--- start of Given records ---

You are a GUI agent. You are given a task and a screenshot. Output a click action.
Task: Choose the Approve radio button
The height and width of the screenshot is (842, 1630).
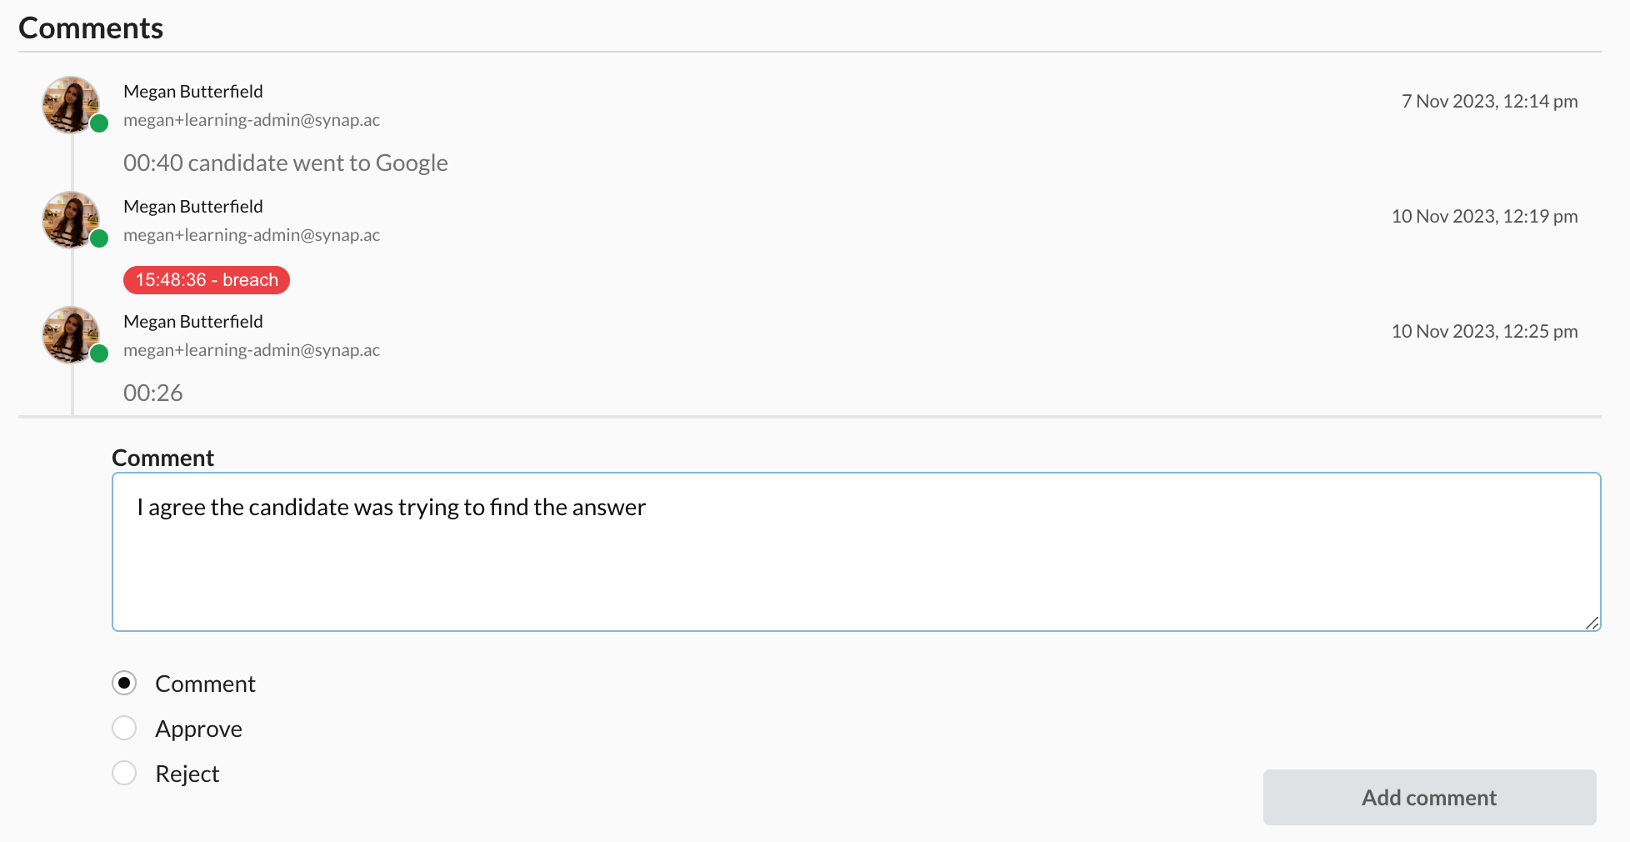tap(124, 729)
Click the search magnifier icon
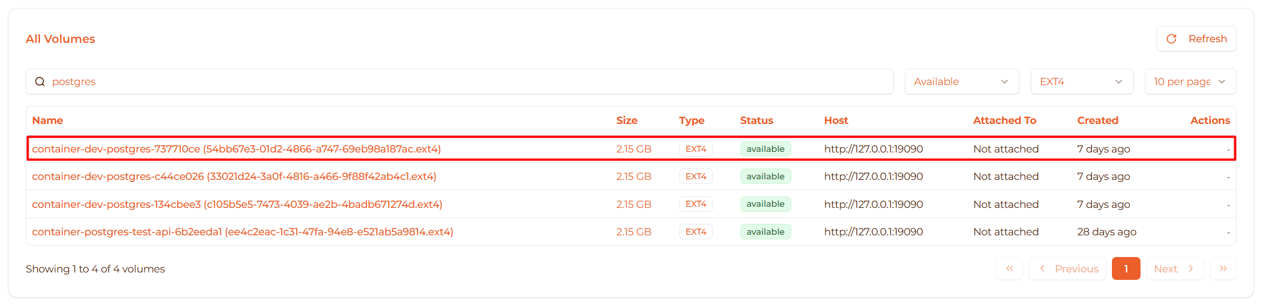Viewport: 1264px width, 305px height. pos(40,82)
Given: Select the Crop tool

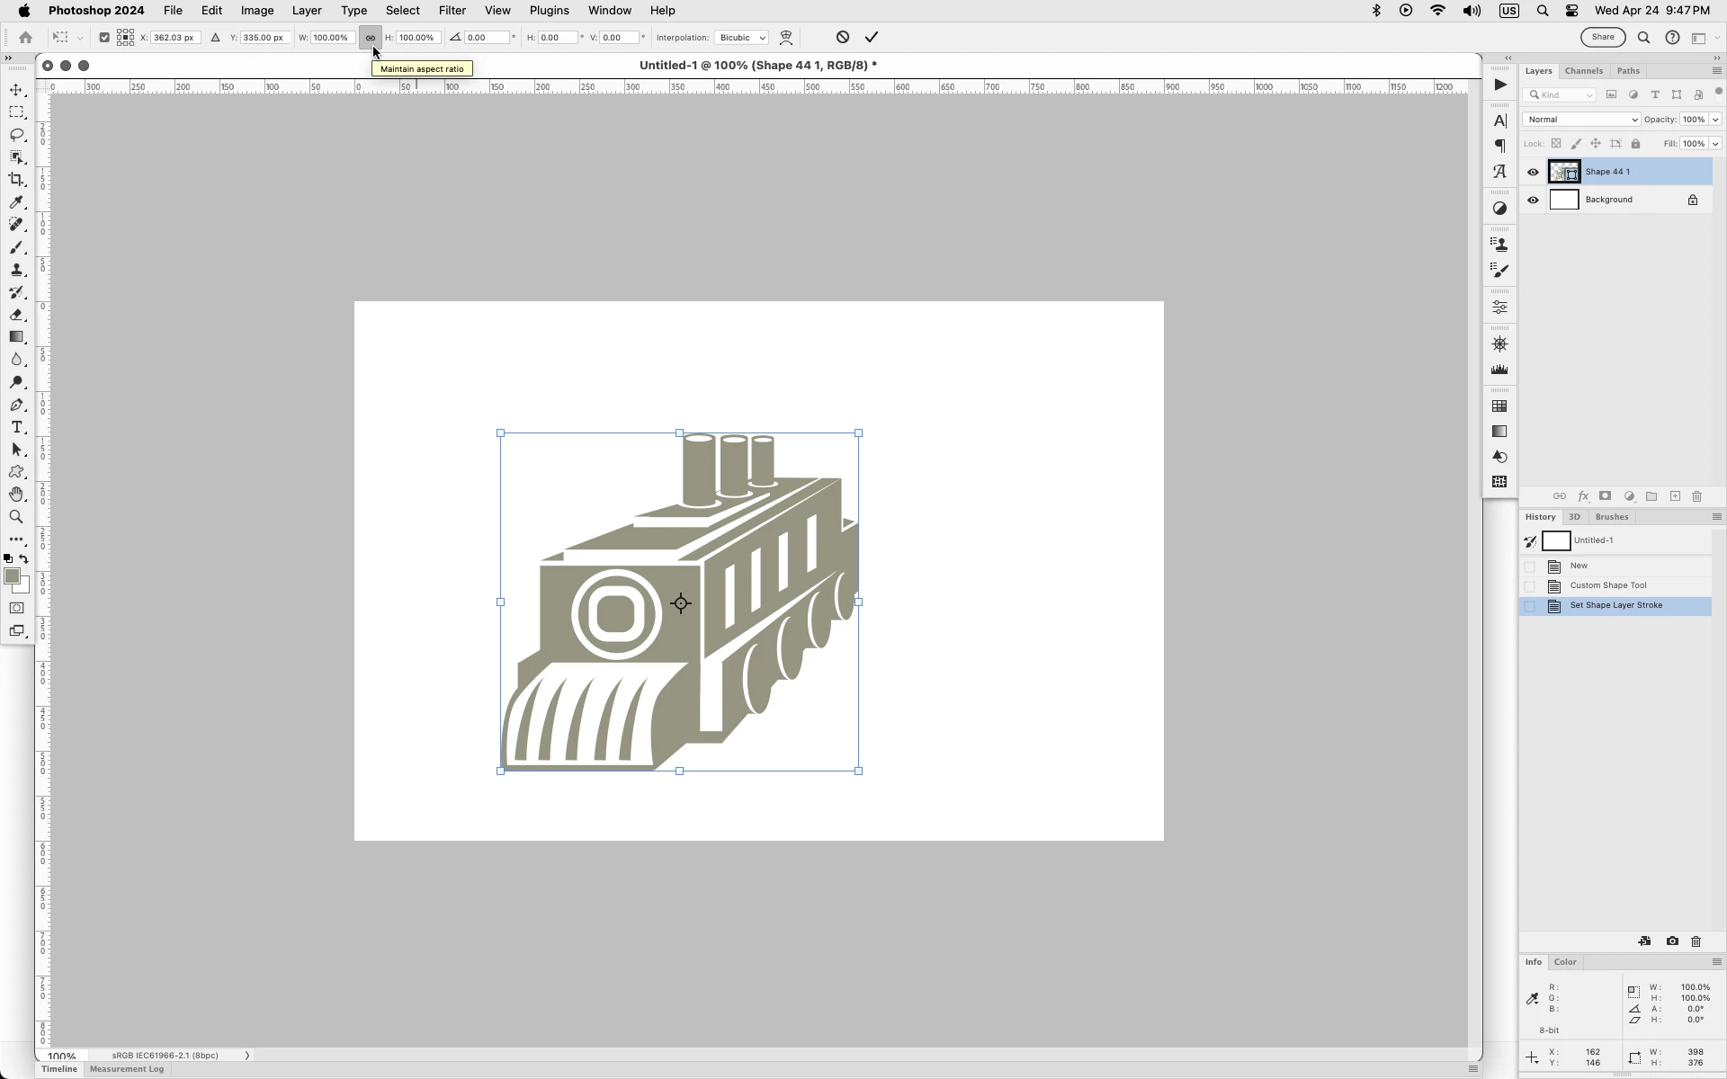Looking at the screenshot, I should pyautogui.click(x=16, y=180).
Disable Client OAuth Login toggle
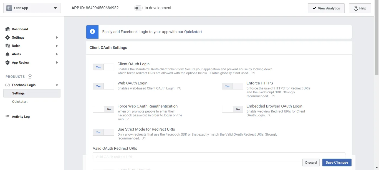 103,67
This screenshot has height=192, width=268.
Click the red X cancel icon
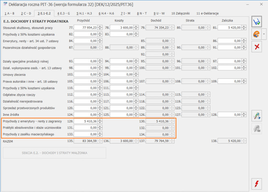(257, 47)
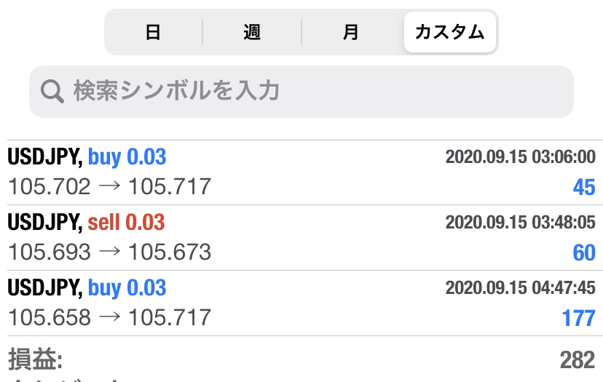Open the カスタム custom period tab
603x382 pixels.
click(x=450, y=32)
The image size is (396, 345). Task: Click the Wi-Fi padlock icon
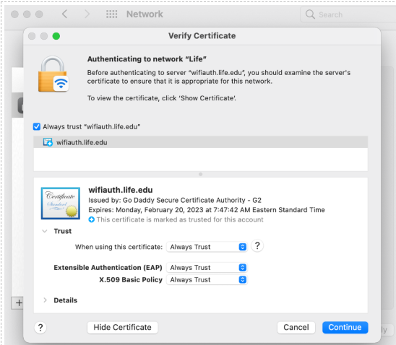click(x=53, y=74)
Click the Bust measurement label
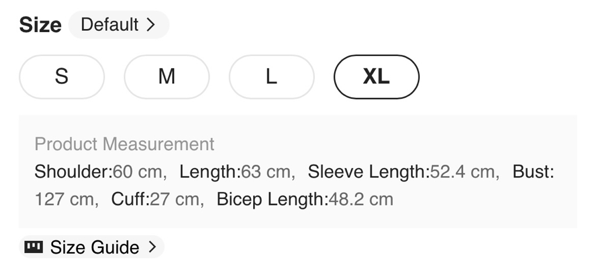 tap(533, 172)
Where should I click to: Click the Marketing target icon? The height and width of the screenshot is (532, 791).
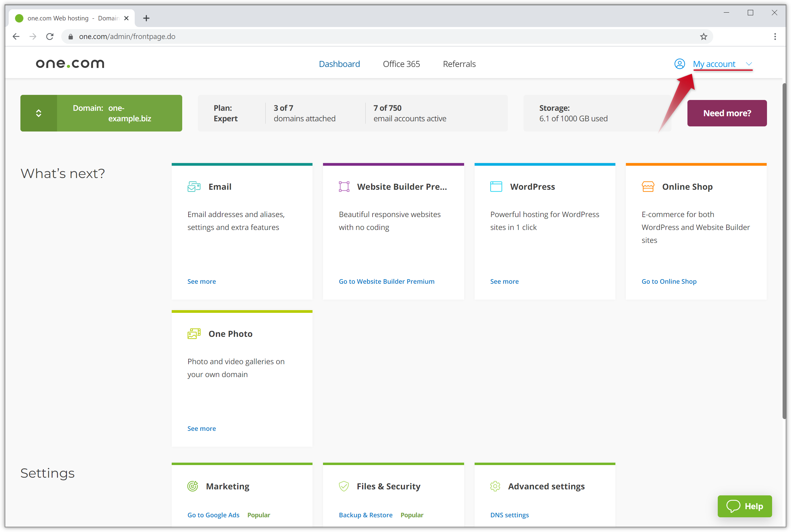click(193, 486)
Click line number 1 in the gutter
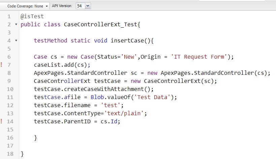 [9, 17]
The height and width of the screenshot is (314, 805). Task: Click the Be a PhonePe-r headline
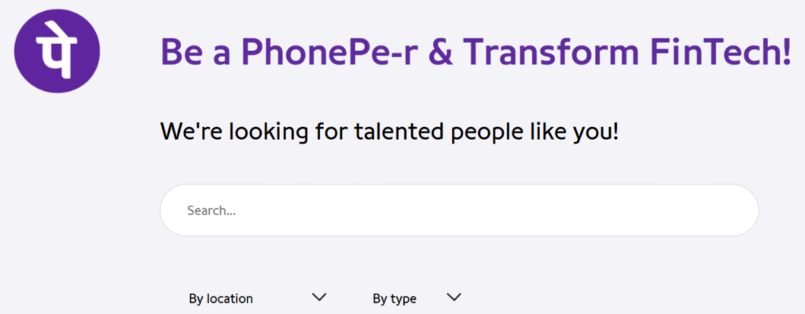tap(476, 53)

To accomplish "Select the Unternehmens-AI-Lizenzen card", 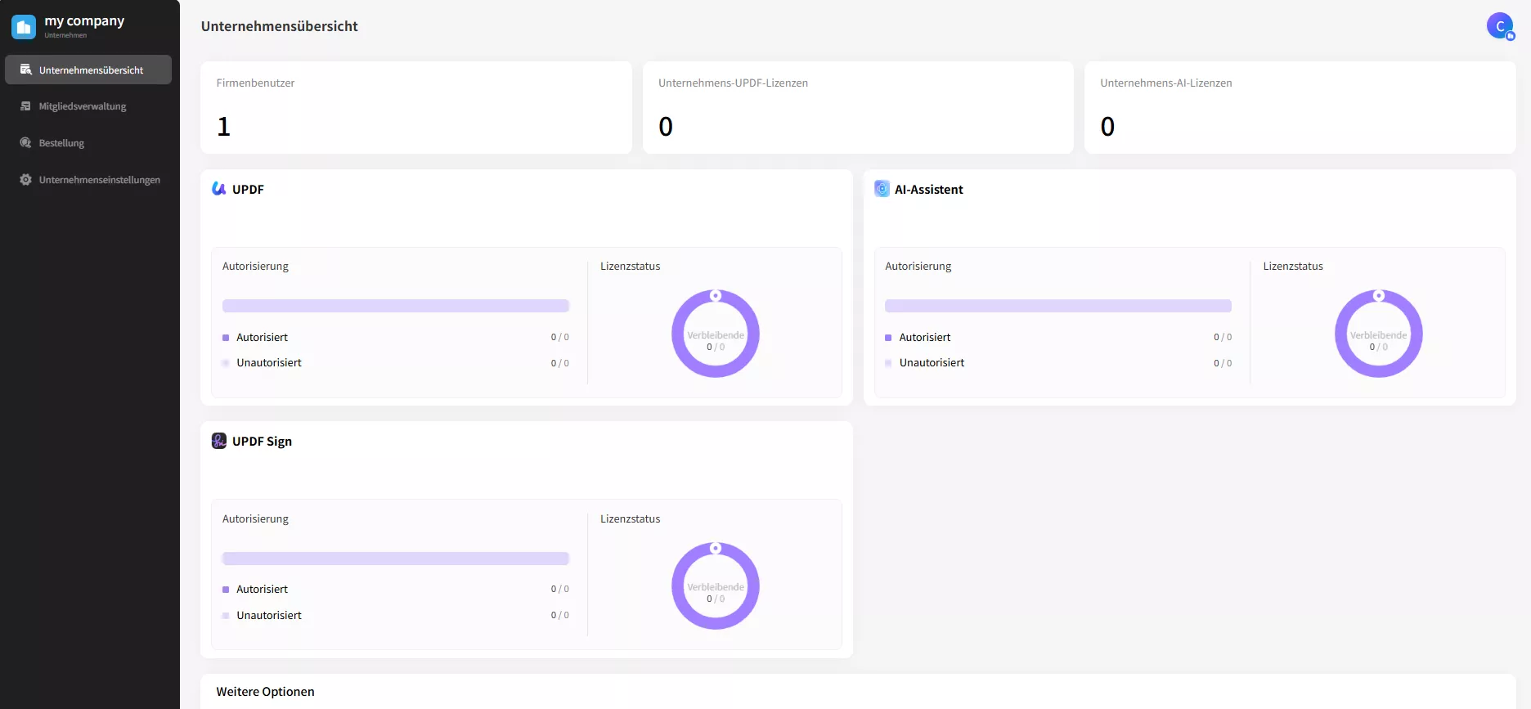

--- end of Given records ---

Copy out every one of the rows above word for word, leaving out the pictures.

### Task result
You are a GUI agent. You are given a task and a screenshot. Output a click action.
Task: Choose the Approve radio button
The height and width of the screenshot is (842, 1630).
tap(124, 729)
Click the search magnifier icon
Viewport: 1264px width, 305px height. pos(40,82)
Given: Select the Crop tool

Looking at the screenshot, I should pyautogui.click(x=16, y=180).
Disable Client OAuth Login toggle
 103,67
This screenshot has height=192, width=268.
Click the red X cancel icon
(257, 47)
Open the カスタム custom period tab
603x382 pixels.
click(x=450, y=32)
The image size is (396, 345). Task: Click the Wi-Fi padlock icon
click(x=53, y=74)
Click the Bust measurement label
 tap(533, 172)
Where should I click to: Click the Marketing target icon? The height and width of the screenshot is (532, 791).
click(193, 486)
Click line number 1 in the gutter
 [9, 17]
The height and width of the screenshot is (314, 805). Task: Click the Be a PhonePe-r headline
tap(476, 53)

To accomplish "Select the Unternehmens-AI-Lizenzen card", 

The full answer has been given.